Educadora e tradutora

O Dia que Apagaram a Luz

  • Preço R$ 70 (160 págs.)
  • Autoria Camila Fabbri
  • Editora Nós
  • Tradução Silvia Massimini Felix

Os celulares tocavam sem parar e ninguém atendia. Na noite de 30 de dezembro de 2004, a discoteca República Cromañón pegou fogo durante um show da banda Callejeros.

As famílias, ao ver as notícias na TV, ligavam para suas pessoas queridas que não estavam em casa, na esperança de que atendessem e dissessem que estava tudo bem. Muitas dessas pessoas eram adolescentes.
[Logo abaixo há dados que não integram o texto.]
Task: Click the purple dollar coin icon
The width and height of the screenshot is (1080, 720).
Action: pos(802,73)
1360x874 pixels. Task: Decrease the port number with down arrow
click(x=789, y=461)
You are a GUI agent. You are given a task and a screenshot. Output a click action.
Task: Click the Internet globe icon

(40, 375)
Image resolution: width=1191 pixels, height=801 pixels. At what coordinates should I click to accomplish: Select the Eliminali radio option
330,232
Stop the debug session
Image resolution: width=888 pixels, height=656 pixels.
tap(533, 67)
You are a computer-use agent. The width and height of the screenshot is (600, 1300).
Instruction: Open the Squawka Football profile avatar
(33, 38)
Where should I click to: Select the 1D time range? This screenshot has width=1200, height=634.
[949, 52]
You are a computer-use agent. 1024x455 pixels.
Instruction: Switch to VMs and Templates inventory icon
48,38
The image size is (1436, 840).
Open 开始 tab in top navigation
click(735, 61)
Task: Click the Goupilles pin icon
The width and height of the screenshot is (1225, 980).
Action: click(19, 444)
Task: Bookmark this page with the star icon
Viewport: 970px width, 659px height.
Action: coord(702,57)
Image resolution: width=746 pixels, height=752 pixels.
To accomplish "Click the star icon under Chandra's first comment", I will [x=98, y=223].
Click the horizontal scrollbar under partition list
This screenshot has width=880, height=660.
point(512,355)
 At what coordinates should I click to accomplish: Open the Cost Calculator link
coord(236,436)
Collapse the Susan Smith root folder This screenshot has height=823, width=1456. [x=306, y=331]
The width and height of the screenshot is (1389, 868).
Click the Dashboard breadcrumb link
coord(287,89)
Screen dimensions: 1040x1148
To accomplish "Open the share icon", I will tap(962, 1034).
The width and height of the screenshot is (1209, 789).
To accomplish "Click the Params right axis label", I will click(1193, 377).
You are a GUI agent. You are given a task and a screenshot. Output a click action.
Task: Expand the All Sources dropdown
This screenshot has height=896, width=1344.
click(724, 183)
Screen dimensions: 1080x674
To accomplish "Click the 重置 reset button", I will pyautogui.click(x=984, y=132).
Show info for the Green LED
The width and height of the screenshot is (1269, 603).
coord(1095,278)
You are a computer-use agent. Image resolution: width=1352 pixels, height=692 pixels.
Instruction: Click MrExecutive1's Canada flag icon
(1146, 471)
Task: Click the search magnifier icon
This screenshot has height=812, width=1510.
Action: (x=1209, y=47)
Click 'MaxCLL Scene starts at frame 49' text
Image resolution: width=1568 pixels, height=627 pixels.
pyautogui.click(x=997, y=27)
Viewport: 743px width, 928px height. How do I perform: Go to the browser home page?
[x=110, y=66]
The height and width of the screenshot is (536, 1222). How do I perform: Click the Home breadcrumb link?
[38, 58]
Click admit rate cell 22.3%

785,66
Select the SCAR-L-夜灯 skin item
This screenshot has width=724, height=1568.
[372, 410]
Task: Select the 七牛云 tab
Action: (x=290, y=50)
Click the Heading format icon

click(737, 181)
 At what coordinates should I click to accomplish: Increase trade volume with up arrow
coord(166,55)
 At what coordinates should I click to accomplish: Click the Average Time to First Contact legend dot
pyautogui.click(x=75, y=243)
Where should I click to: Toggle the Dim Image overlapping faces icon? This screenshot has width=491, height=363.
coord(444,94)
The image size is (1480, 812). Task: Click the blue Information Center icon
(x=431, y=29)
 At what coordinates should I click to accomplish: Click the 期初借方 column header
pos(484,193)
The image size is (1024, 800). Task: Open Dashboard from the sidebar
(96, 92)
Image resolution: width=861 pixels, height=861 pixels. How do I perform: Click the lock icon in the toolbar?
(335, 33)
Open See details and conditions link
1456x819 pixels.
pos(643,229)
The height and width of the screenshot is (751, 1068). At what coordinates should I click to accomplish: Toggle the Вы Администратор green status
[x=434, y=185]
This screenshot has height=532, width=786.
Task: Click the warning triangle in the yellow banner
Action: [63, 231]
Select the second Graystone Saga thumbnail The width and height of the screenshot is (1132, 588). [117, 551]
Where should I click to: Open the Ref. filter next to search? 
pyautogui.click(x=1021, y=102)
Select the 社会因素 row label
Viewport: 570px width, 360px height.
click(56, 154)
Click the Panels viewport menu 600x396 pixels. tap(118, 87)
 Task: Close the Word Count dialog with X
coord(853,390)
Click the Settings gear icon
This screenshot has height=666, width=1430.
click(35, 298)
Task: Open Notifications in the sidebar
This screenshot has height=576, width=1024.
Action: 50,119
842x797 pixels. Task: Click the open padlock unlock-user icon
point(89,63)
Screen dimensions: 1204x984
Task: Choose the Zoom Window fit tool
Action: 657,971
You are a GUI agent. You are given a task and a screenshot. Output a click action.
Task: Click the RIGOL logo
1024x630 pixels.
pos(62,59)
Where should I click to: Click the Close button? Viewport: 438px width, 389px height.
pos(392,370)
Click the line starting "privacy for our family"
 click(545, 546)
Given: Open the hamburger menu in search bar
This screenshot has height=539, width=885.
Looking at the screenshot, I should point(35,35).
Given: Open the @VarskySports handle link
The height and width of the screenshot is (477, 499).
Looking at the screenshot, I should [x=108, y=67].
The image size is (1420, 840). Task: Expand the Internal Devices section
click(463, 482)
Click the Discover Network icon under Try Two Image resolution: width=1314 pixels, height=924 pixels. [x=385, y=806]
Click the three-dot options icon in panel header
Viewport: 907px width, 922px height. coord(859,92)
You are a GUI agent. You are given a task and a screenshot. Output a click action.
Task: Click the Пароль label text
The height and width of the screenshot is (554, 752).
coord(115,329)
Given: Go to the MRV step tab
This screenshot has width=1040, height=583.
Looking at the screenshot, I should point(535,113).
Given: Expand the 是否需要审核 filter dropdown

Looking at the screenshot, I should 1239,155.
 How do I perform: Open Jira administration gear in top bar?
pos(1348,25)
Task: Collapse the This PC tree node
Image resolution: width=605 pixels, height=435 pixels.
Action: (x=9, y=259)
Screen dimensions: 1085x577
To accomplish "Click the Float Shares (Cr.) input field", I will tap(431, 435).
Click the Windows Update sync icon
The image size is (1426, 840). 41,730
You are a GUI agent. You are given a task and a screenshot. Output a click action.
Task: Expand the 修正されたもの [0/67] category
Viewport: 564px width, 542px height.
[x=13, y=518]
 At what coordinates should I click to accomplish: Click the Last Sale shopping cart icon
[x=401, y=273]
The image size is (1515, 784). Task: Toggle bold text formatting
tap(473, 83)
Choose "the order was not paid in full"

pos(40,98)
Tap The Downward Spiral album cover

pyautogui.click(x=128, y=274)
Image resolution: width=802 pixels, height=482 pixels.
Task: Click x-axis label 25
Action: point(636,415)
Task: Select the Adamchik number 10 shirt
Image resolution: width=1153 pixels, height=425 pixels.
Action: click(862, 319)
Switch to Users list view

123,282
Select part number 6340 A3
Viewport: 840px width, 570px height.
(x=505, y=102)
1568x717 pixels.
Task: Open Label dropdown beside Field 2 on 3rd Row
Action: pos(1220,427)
foto em preto e branco de mulher branca de braços cruzados
Camila Fabbri, autora de 'O Dia em que Apagaram a Luz', que estará na Feira do Livro - Sebastián Arpesella/Divulgação

Essa tragédia aconteceu em Buenos Aires, quase uma década antes de outra muito similar na Boate Kiss, em Santa Maria, no Rio Grande do Sul. Em ambas as situações, durante um show em um espaço fechado, fogos de artifício incendiaram uma estrutura para a acústica, presa ao teto. Uma fumaça tóxica se espalhou rapidamente e mais de 200 pessoas morreram.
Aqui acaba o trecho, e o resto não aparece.